Taiwan evacuated more than 8,300 people before the arrival of severely weakened Typhoon Fung-wong on Wednesday, which brought heavy downpours to the mountainous east coast and triggered floods that reached neck height in places.
Businesses and schools were closed in most parts of the south of the island, leaving 51 people injured.
Television images showed severe flooding in parts of the country’s largely rural eastern Yilan County, with water up to their necks as soldiers staged rescue operations for those stranded.
“The water came so fast,” said fisherman Hung Chun-yi, who spent the night cleaning mud from his house in the eastern port city of Suao after the first floor was engulfed by 60cm-deep water.

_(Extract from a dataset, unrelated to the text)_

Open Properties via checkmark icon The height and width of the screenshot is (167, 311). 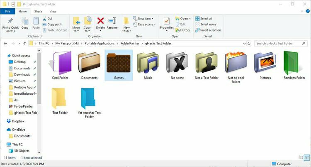(167, 21)
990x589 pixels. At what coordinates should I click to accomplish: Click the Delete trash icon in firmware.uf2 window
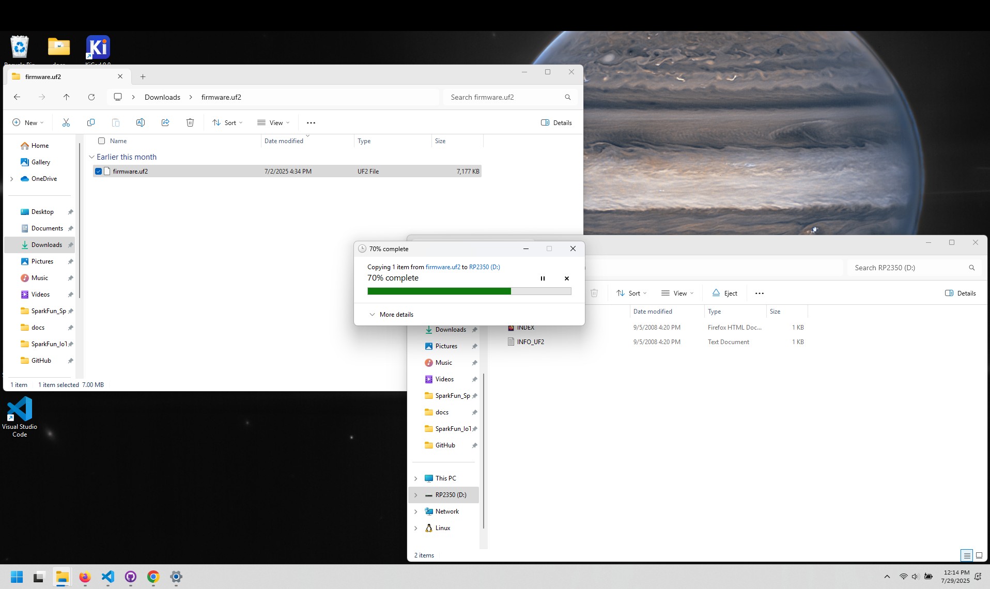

“It rained so much and so fast that the sewers couldn’t handle it.”
Firefighters said about 8,300 people were moved from their homes to safer areas, mainly in Yilan and nearby Hualien, where a monsoon from the north boosted rainfall with an unusually late typhoon.
Dongshan town in Yilan received 794 mm (31 inches) of rain on Tuesday, weather officials said.
Fung-wong is expected to skim Taiwan’s southern tip later Wednesday before heading toward the Pacific Ocean. It lost significant power after crossing the Philippines, killing 18 people.
In September, a typhoon triggered floods that killed 18 people in Hualien.